Not only does ¼ cup serving of amaranth deliver about 7g of protein, but the gluten-free ancient seed is actually a source of complete protein. That means it contains all essential amino acids, including lysine. Amaranth also contains calcium, iron, dietary fiber, and vitamin C.
Amaranth and quinoa are both gluten-free seeds with a lot to offer. Amaranth contains slightly more protein than quinoa, with 9g of protein compared to quinoa’s 8g. Both ingredients have short cooking times—a big help in the kitchen. Quinoa cooks in about 15 minutes, while amaranth takes up to 20 minutes to cook through. One more pronounced difference, though, is flavor. Quinoa is more mild in flavor (and easily absorbs whatever it’s paired with), while amaranth has a more distinctive nuttiness and herbal note that some say is reminiscent of hay.
Simmered on the stove, tossed into stews, cooked with other grains, puffed for added texture, or pulverized into flour, there’s no wrong way to enjoy amaranth.
Similar to cream of wheat, amaranth can be made into a comforting porridge when cooked on its own. Simply add 1 ½ cups liquid to ½ cup amaranth and bring it to a boil before simmering for about 20 minutes (or until all liquid is absorbed). You can also add amaranth to your favorite soups and stews by including a handful in the steamy broth as it cooks, or even include a couple tablespoons of amaranth in a batch of quinoa or brown rice.
Want to add crunch to your salads, soups, or veggies? You can puff amaranth in a hot, dry skillet.
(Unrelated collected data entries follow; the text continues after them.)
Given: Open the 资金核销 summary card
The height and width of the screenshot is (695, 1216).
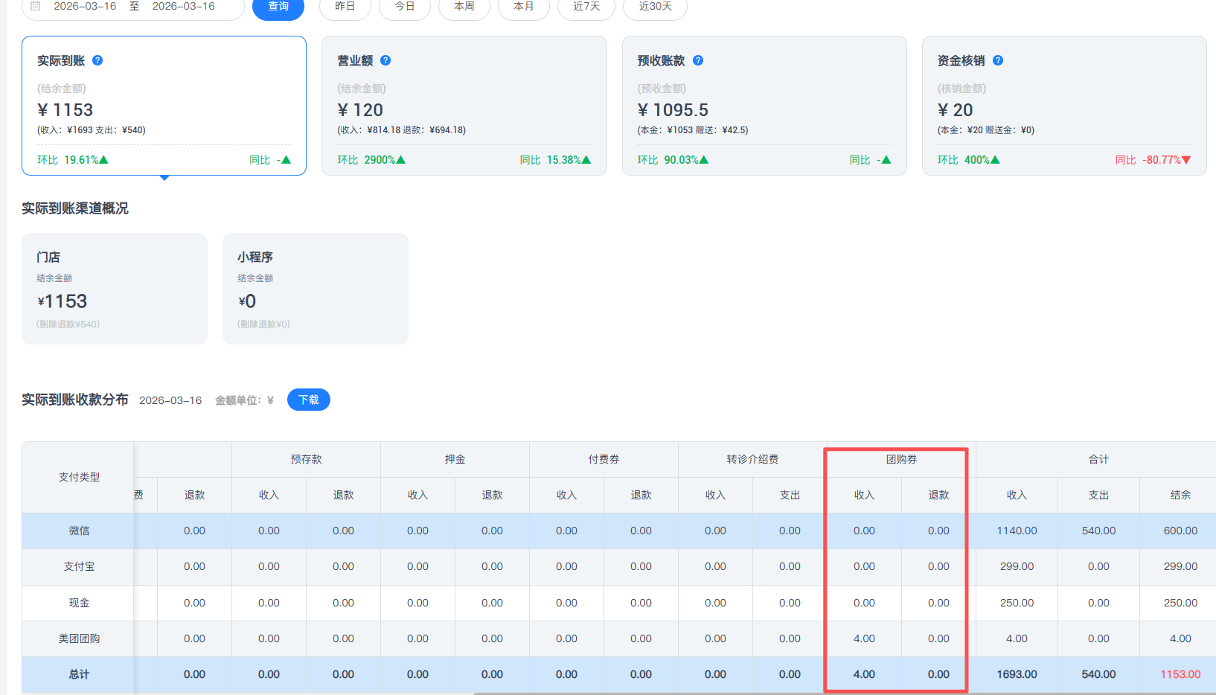Looking at the screenshot, I should (1063, 105).
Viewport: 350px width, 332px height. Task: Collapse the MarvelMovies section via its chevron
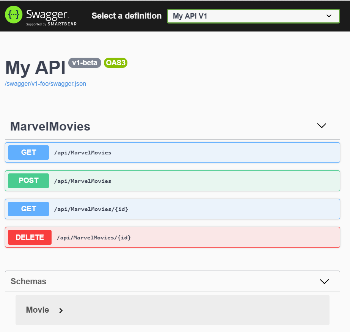322,125
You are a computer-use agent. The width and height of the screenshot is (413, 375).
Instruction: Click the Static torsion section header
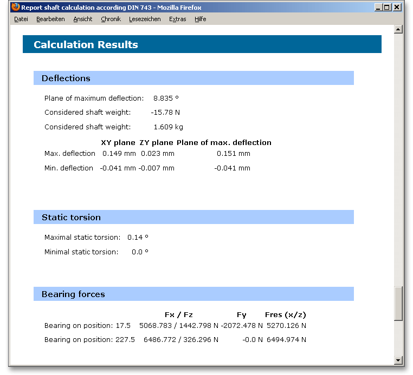71,218
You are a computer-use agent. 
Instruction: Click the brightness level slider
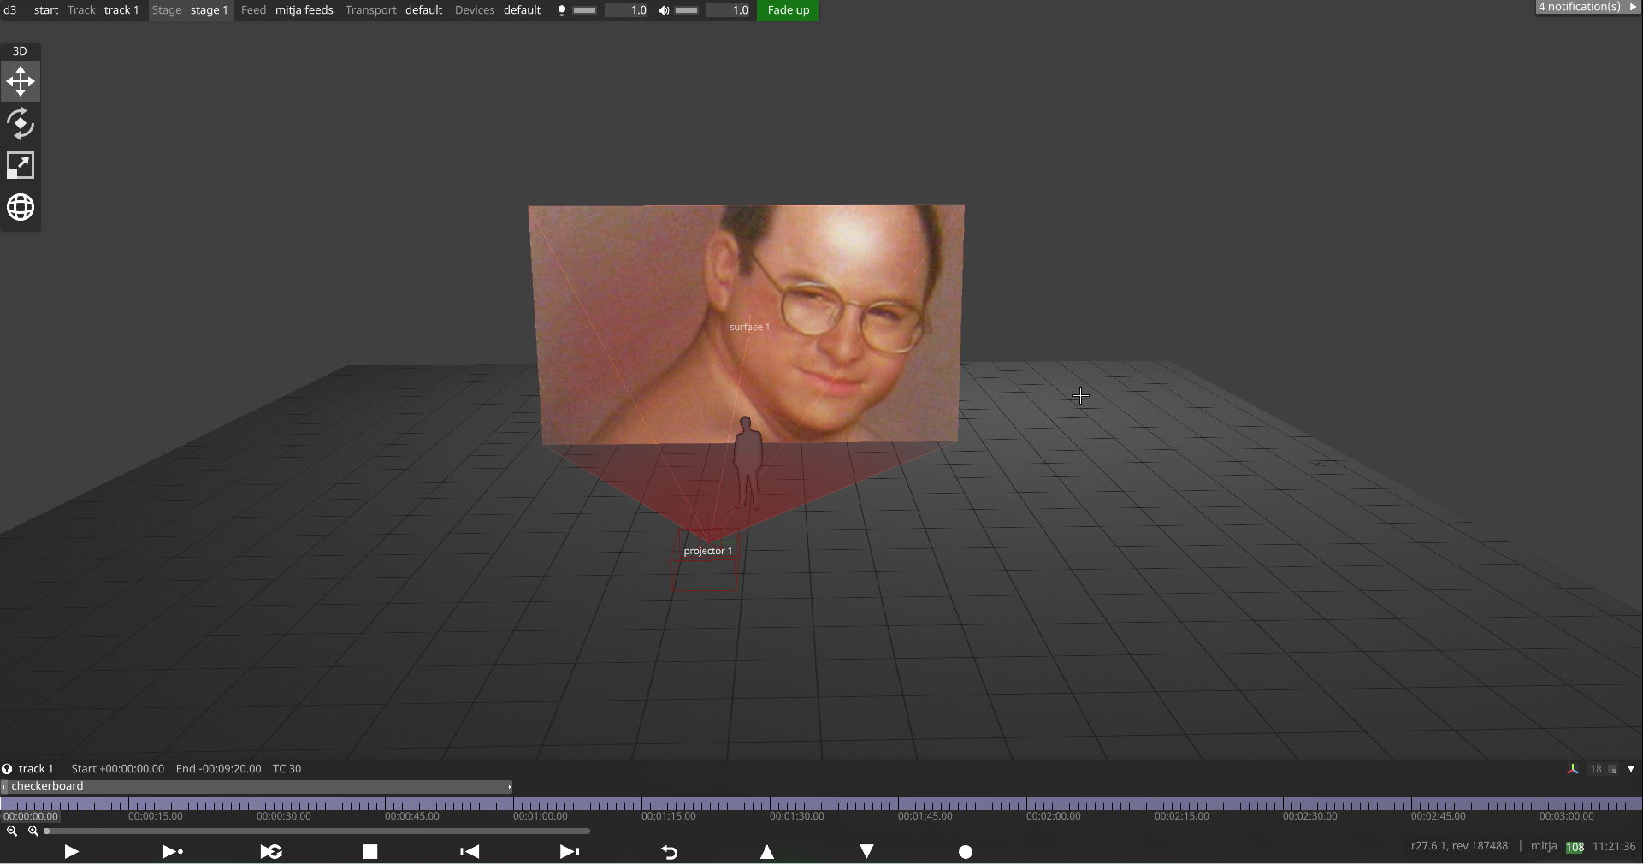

Just add it to a dry skillet and warm over medium heat. Shake the pan lightly and stir the seeds until they pop and give off a nutty aroma.
Great for pancakes, scones, muffins, or quick breads, amaranth flour is relatively easy to create at home. Using a coffee grinder, spice grinder, or grain mill, add just a few tablespoons of amaranth at a time and grind into a soft, fine powder. Store in the freezer for a few months.
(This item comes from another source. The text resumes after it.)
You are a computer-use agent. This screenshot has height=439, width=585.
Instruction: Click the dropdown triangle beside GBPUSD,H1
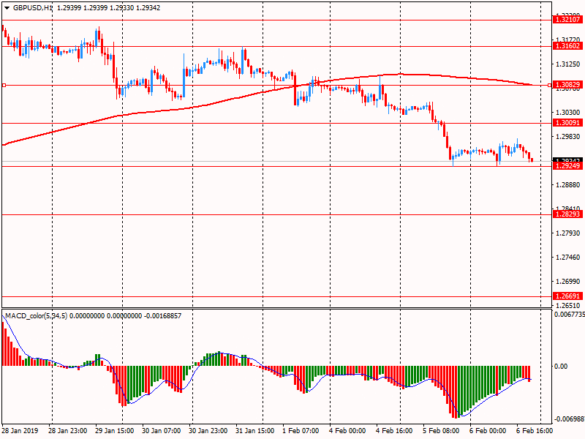coord(7,7)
Snag these amaranth pantry staples and to add a protein and nutrient boost to your next meal.
This 100% stone-ground, gluten-free flour has an earthy, nutty flavor and is ideal for grain-free baking when used to replace 25% of your recipe’s flour.
This plant-based vegan protein powder features 13 raw, organic sprouts, including pea protein, sprouted brown rice, amaranth sprout, and millet sprout.
Whip up a hearty bowl of gluten-free pasta thanks to noodles made from quinoa, amaranth, and brown rice.
Fuel up with a gluten-free cereal of corn flakes, quinoa puffs, flaxseed, amaranth, and a touch of vanilla sweetness.
Think amaranth is for the birds? These scrumptiously seeded recipes are anything but boring.
This traditional Mexican amaranth candy is made even more snackable thanks to pumpkin seeds, raw honey, raisins, and pecans.
Simple but satisfying, this nourishing salad pairs cauliflower roasted in ground coriander with chopped lettuce, amaranth, lemon vinaigrette, and red pepper flakes.
This comforting stew combines amaranth with fire-roasted tomatoes, black beans, onions, garlic, avocado, and a blend of zesty Mexican spices.